*** Opening Task inputs ***
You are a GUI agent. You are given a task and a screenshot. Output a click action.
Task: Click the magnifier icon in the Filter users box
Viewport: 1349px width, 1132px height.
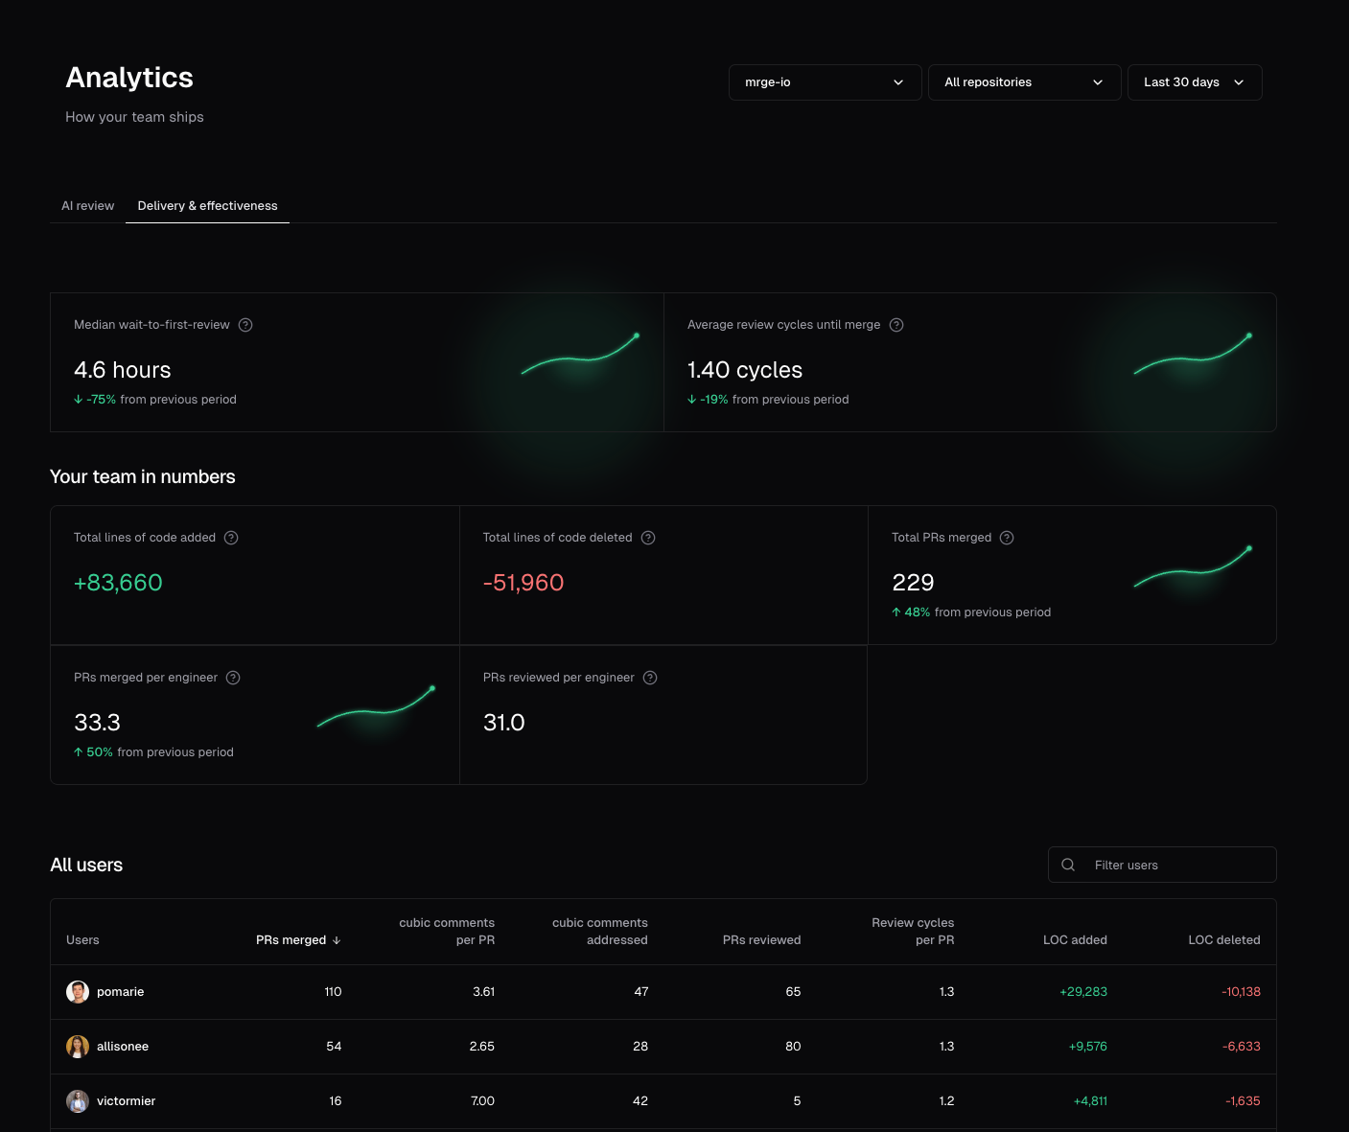click(x=1067, y=865)
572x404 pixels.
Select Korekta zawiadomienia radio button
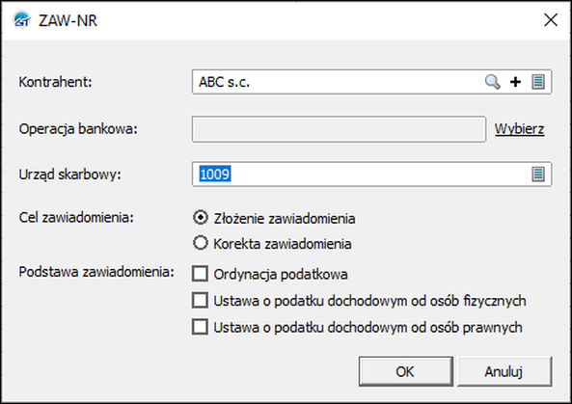[201, 243]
*** Closing Task inputs ***
Skipping the pictures, transcribe each line above exactly as it appears.

Expected answer:
You are a GUI agent. You are given a task and a screenshot. Output a click action.
Task: Click the magnifier icon in the Filter users box
Viewport: 1349px width, 1132px height.
click(x=1067, y=865)
572x404 pixels.
Select Korekta zawiadomienia radio button
[201, 243]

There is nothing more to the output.